▸ YOUR OBJECTIVE: Select every line in the items below that contains the word "screenshot", and copy each of those lines.

▸ DATASET RECORDS:
-----

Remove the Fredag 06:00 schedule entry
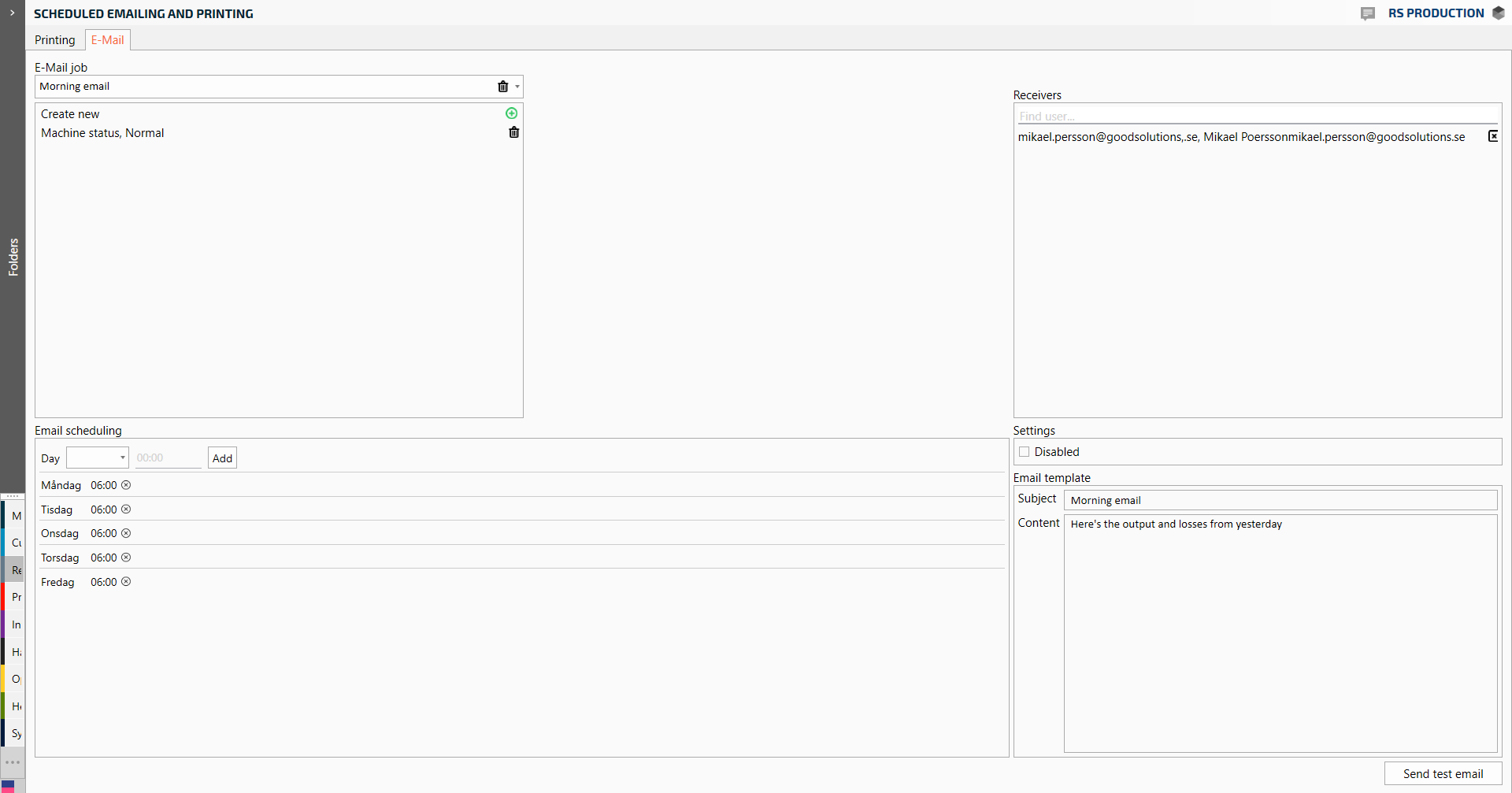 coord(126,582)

-----

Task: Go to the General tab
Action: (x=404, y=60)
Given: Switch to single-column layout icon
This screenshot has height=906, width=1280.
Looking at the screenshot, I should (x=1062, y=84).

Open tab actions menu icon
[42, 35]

-----

▸ ANSWER:
This screenshot has height=906, width=1280.
Looking at the screenshot, I should (x=1062, y=84).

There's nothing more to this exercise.